See, faces have a special place in the human brain. Statistically, all faces are remarkably similar, with only very slight differences in the dimensions and shape. It should be difficult for us to tell each other apart, but our brains have evolved a special section devoted totally to facial recognition called the Fusiform gyrus. In fact, there’s a disorder called Prosopagnosia, where the Fusiform gyrus is either damaged or doesn’t work properly, and the unfortunate people with that disorder simply can’t tell other humans apart by their faces. Essentially, they see human faces “normally”, while most of us have an enhanced ability to recognize faces because of our special brains bits.
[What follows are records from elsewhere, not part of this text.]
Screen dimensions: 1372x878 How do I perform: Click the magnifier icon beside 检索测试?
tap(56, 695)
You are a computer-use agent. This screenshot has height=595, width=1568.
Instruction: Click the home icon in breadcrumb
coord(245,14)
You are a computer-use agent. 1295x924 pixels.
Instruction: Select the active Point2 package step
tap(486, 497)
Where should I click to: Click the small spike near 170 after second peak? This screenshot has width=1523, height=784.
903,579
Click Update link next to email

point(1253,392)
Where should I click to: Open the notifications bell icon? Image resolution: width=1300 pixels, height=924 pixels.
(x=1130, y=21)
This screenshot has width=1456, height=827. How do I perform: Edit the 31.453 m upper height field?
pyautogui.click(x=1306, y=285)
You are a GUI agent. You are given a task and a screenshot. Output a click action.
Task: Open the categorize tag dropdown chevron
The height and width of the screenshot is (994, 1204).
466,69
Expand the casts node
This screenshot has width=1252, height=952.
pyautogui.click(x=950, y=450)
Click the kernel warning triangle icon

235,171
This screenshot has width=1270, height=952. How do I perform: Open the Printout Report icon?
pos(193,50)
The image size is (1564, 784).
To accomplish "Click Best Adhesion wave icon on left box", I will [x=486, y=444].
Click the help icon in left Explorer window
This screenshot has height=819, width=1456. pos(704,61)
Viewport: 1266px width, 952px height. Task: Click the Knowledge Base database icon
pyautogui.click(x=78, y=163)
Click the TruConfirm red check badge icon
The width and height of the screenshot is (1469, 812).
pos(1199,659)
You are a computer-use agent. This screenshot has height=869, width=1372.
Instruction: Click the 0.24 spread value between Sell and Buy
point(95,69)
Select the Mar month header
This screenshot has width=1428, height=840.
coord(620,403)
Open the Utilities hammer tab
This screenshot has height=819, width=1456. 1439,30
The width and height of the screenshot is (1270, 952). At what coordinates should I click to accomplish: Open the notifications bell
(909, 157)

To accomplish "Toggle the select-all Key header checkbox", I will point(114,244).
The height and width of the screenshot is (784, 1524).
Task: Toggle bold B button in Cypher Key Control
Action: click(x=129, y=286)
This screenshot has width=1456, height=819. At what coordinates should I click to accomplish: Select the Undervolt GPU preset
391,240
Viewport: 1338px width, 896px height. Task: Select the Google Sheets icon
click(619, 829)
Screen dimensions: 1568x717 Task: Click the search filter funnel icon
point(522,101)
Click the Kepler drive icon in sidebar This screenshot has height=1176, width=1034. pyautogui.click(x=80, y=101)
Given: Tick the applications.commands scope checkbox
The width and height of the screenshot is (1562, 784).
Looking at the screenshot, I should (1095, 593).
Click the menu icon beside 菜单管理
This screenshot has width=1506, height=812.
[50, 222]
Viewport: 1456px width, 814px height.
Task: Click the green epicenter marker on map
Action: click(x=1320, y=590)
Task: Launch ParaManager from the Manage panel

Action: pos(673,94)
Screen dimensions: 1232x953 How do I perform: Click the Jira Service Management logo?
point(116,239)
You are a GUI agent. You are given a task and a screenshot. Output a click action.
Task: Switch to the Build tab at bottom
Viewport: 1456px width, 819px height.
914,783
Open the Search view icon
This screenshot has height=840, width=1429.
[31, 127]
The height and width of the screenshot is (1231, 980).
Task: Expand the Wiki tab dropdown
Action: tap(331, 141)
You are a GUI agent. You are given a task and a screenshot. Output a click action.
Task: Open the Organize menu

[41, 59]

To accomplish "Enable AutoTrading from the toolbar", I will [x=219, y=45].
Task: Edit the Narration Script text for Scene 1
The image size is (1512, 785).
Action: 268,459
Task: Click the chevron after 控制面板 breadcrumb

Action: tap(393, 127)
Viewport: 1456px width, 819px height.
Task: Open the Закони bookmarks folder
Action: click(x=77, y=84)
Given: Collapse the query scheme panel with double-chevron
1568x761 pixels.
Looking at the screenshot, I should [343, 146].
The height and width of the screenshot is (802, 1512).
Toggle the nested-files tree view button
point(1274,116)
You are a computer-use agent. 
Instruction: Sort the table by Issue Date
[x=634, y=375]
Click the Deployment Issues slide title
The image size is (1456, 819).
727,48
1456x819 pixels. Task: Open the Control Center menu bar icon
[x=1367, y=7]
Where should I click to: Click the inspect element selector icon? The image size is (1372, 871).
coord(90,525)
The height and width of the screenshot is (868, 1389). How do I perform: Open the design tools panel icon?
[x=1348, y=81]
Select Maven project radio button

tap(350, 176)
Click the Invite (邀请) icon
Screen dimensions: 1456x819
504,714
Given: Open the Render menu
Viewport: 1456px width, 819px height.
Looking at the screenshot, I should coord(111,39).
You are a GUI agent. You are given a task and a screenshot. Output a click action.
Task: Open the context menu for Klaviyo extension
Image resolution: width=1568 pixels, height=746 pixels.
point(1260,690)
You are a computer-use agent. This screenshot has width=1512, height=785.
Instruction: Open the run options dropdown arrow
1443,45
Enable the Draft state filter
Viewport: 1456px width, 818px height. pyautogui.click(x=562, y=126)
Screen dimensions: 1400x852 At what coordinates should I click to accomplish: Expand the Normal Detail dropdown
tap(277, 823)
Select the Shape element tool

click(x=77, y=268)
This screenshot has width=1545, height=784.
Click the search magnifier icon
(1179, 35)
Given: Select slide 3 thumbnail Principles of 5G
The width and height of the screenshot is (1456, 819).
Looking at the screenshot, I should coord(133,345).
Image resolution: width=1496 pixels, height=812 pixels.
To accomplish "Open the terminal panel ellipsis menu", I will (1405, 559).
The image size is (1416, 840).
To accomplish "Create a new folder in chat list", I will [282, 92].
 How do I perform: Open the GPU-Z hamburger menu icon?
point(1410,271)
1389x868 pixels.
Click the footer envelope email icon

Ok, what does all this science business have to do with cars, right? Well according to the journal Nature Neuroscience, car experts like my brother perceive automobiles just like most of us perceive faces, with their fusiform gyrus.
In the study, Isabel Gauthier of Vanderbilt University and her colleagues designed an experiment to try figure out exactly whats going on with car experts. The scientists recruited 20 car experts and 20 car novices and showed them alternating images of automobiles and faces while monitoring their brain activity. The researchers asked the subjects to compare each face with the previously shown face, and each car with the previous car, to ensure that they were looking at a face while thinking about a vehicle and vice versa. The team found that the most car-savvy individuals recognized the cars as a whole, but their ability to process faces declined as a result. Vehicle newbies, in contrast, used the slower bit-by-bit approach to categorize cars but saw no decrease in their ability to process faces. Gauthier says that these finding suggest that auto experts are using the same neural circuitry for both faces and cars.